Читаем Мир, который построил Хантингтон и в котором живём все мы. Парадоксы консервативного поворота в России полностью

Именно такого рода «чрезвычайную ситуацию» морального характера, согласно Ханне Арендт, создал нацистский режим[9]. В гитлеровской Германии абсолютное большинство капитулирует перед новой моралью и, таким образом, становится её носителем. Итогом является полное крушение рефлексируемых границ моральной автономии и внешних обстоятельств, а затем и «моральная неразбериха», последовавшая за падением нацизма, в которой иллюзорная коллективная ответственность подменяла ретроспективную оценку индивидов в отношении собственных поступков. Эти «смены морали» каждый раз стремились воссоздать моральный комфорт и освобождали от мучительного неудобства больной совести, установления «мира с собой».

Однако в современном понимании «моральной катастрофы», речь идёт совсем не о чрезвычайной ситуации тоталитарного типа. Напротив, катастрофичность становится новым качеством реальности, в котором необходимо установить принципы «правильной жизни» меньшинства, сохранившего в ситуации нравственного падения способность к саморефлексии. Можно сказать, что это своего рода сосуществование двух моральных реальностей, в которой лишь одна является катастрофической. Рефлексивный диалог с совестью ведётся не только на уровне автономной личности, но и внутри сообщества, переживающего времена катастрофы. Эта, своего рода, «институционализация» моральной катастрофы оказывает влияние и на характер рефлексии: размышление над моральностью поступка также ограничено в сообществе, автономия которого гарантирована наличием бушующей за его пределами «моральной катастрофы».
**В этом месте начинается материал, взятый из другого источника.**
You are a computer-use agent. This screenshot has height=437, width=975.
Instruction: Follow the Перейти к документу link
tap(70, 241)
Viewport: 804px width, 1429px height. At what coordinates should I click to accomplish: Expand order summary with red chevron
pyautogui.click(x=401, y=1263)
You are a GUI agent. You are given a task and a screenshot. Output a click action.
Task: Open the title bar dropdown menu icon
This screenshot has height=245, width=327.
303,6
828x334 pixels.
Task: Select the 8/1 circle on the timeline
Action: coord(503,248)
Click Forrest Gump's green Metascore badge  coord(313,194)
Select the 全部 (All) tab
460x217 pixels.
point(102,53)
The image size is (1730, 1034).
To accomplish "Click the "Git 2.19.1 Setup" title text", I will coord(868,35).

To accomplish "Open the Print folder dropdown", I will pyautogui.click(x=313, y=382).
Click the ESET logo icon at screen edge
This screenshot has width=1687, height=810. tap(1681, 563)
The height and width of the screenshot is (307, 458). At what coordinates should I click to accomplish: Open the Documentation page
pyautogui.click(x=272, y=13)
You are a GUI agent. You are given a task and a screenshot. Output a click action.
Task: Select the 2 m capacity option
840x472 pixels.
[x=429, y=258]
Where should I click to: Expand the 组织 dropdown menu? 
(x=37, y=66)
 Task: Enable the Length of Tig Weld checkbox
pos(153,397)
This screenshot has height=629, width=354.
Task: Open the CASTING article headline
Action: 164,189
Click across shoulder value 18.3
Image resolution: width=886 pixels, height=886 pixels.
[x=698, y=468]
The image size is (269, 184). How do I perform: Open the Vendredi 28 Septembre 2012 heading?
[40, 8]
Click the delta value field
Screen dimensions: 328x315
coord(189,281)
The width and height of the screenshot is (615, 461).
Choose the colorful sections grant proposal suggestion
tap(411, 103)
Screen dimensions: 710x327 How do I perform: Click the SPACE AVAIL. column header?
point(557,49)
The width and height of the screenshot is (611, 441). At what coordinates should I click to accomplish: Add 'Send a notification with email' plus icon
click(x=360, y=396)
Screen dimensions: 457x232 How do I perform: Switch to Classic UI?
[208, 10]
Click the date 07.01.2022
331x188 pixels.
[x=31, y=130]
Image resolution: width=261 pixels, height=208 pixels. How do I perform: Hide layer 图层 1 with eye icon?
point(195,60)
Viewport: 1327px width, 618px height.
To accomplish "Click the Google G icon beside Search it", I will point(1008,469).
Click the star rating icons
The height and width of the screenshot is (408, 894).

Предположение «максимы» выбора (отсутствующего вне «практического разума» личности всеобщего закона) является не началом такого размышления, но его конечным пунктом. Так как окружающее общество «моральной катастрофы» признаётся не просто в качестве внешних обстоятельств, но обстоятельств уродливых, «ненормальных», то максимой поступка становится предположение некого «этического консенсуса», вполне реально существующей модели всеобщей добродетели, которая находится где-то за пределами данного – например, в другой стране или в другом времени.

В России, где ориентиры поведения в условиях сегодняшней «моральной катастрофы» часто принято соотносить с традицией советского инакомыслия, таким «этически нормальным» обществом представляется условный Запад, где порядочные люди не противопоставлены обстоятельствам, но живут с ними в счастливом согласии.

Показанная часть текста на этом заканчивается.